About this task =>
Lines below containing the word "tweet" should be copied out.

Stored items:
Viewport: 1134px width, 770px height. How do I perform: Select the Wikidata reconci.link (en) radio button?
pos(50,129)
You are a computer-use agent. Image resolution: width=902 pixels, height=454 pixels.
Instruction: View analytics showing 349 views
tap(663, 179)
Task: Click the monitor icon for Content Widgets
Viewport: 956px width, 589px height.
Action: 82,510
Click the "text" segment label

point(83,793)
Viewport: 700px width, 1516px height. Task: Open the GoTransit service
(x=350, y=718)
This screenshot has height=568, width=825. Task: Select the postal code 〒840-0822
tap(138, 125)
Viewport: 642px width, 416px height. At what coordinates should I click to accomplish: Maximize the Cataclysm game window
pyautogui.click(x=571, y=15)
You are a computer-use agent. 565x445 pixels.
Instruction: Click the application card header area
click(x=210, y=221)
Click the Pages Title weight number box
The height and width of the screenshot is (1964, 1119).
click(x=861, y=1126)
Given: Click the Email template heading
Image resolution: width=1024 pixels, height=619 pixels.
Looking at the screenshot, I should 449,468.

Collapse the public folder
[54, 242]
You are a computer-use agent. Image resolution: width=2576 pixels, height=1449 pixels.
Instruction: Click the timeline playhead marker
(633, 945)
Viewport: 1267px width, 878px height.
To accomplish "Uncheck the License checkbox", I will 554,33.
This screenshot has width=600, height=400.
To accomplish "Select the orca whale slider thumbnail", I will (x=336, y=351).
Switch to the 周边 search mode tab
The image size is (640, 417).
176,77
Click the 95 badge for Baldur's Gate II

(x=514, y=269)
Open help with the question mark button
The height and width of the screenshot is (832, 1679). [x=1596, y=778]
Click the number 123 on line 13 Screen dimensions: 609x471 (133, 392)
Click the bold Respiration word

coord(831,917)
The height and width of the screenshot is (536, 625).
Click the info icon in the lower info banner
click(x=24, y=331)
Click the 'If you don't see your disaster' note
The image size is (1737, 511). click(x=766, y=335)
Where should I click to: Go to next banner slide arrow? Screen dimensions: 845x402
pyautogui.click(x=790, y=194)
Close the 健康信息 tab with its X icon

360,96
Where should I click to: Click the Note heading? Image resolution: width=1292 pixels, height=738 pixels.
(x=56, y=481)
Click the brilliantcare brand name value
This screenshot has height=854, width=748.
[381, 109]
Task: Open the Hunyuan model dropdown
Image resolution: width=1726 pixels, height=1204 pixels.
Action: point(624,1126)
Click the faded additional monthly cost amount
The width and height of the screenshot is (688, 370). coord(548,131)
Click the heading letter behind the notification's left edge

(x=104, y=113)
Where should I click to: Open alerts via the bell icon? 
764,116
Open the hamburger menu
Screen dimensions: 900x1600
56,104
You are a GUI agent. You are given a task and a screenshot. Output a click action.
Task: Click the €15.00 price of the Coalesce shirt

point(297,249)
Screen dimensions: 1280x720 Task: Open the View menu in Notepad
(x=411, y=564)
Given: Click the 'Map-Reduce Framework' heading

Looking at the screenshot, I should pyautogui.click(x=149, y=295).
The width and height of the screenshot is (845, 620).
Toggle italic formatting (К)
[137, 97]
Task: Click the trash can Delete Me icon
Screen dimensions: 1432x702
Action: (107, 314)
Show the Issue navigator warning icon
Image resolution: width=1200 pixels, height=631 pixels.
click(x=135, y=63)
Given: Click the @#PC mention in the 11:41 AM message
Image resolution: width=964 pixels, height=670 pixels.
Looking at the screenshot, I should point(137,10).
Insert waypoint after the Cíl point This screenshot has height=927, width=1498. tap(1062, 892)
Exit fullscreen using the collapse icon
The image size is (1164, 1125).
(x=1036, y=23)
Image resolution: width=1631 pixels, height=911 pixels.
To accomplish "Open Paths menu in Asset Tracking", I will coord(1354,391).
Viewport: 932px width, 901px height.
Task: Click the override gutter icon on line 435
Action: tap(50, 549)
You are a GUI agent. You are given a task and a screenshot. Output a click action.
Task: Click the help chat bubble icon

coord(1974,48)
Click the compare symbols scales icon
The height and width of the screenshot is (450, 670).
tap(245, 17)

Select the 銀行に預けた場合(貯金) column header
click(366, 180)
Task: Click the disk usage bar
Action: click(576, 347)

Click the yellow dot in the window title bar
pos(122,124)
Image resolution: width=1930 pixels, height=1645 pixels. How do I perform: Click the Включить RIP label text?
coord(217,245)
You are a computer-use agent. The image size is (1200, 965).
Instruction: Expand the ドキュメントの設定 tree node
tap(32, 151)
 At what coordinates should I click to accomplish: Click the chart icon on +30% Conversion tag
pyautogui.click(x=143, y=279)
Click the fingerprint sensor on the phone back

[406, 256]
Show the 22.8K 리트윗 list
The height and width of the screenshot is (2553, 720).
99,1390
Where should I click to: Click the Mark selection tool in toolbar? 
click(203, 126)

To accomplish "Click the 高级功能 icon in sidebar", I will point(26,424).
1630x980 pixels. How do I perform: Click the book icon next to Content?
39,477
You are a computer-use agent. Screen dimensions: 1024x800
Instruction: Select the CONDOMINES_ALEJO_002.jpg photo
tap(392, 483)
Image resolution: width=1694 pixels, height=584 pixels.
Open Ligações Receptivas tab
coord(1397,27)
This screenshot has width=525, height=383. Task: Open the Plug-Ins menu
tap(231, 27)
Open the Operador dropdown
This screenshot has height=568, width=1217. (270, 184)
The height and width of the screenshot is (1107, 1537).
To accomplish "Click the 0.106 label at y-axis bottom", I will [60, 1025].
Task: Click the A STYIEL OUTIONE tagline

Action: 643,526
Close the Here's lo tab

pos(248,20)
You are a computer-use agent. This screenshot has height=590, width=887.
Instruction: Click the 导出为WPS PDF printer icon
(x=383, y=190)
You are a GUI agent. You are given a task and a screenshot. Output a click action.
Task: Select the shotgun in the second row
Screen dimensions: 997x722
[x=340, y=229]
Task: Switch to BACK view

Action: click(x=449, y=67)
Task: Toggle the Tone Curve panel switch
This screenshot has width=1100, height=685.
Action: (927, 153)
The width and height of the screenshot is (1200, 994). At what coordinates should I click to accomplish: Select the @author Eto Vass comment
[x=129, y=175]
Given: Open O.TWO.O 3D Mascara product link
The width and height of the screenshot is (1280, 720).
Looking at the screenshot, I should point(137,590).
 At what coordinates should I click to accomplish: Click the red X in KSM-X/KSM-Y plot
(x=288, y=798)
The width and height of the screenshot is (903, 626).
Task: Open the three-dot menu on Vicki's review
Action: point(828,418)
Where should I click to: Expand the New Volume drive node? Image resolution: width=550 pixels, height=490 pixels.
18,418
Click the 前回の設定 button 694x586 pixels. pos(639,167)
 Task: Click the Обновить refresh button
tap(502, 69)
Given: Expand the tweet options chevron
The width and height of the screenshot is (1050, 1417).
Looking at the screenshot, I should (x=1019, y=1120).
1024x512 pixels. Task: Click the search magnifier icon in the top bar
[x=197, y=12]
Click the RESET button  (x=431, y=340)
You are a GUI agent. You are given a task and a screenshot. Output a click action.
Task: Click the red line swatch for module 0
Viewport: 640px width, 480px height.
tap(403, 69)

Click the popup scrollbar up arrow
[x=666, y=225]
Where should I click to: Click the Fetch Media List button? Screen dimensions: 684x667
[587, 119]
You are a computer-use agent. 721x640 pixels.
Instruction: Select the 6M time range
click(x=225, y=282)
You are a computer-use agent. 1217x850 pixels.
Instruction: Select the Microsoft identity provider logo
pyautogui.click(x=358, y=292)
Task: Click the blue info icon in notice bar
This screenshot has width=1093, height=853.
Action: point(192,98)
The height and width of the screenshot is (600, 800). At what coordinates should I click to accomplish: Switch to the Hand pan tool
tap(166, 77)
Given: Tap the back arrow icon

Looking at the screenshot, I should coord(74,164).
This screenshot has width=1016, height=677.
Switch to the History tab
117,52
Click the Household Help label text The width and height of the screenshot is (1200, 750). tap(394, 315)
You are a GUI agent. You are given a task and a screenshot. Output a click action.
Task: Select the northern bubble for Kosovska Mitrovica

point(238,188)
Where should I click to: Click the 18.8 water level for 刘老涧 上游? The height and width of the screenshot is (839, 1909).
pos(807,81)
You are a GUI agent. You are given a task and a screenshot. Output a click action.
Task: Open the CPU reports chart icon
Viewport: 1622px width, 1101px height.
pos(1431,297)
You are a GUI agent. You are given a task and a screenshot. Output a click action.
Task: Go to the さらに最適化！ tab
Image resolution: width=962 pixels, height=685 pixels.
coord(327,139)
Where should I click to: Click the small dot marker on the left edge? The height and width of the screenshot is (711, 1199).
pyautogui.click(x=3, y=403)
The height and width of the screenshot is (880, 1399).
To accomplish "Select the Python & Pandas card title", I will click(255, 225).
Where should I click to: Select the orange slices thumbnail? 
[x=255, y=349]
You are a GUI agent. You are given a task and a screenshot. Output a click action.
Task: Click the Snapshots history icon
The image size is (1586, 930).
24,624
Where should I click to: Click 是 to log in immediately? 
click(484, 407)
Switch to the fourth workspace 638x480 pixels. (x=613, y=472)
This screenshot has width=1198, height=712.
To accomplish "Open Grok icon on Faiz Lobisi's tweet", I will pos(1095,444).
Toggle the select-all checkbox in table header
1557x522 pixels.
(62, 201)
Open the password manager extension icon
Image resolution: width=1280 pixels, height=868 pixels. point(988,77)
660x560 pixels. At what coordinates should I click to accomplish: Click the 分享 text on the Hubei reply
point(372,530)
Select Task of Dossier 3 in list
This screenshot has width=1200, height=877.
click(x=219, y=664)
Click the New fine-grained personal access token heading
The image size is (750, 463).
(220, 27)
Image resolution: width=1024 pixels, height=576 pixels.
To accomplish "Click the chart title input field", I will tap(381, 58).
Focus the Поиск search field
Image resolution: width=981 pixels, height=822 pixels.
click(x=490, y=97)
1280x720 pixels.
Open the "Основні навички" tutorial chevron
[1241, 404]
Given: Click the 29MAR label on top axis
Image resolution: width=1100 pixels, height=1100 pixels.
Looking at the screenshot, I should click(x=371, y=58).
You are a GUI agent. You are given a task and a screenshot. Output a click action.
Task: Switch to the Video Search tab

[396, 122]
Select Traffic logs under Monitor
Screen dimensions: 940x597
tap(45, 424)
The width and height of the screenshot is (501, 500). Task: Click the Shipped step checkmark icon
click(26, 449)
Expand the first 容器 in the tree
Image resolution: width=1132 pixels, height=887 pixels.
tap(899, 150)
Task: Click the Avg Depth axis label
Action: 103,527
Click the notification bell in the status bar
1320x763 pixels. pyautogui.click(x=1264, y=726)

Response =>
Given: Expand the tweet options chevron
To accomplish "Open Grok icon on Faiz Lobisi's tweet", I will pos(1095,444).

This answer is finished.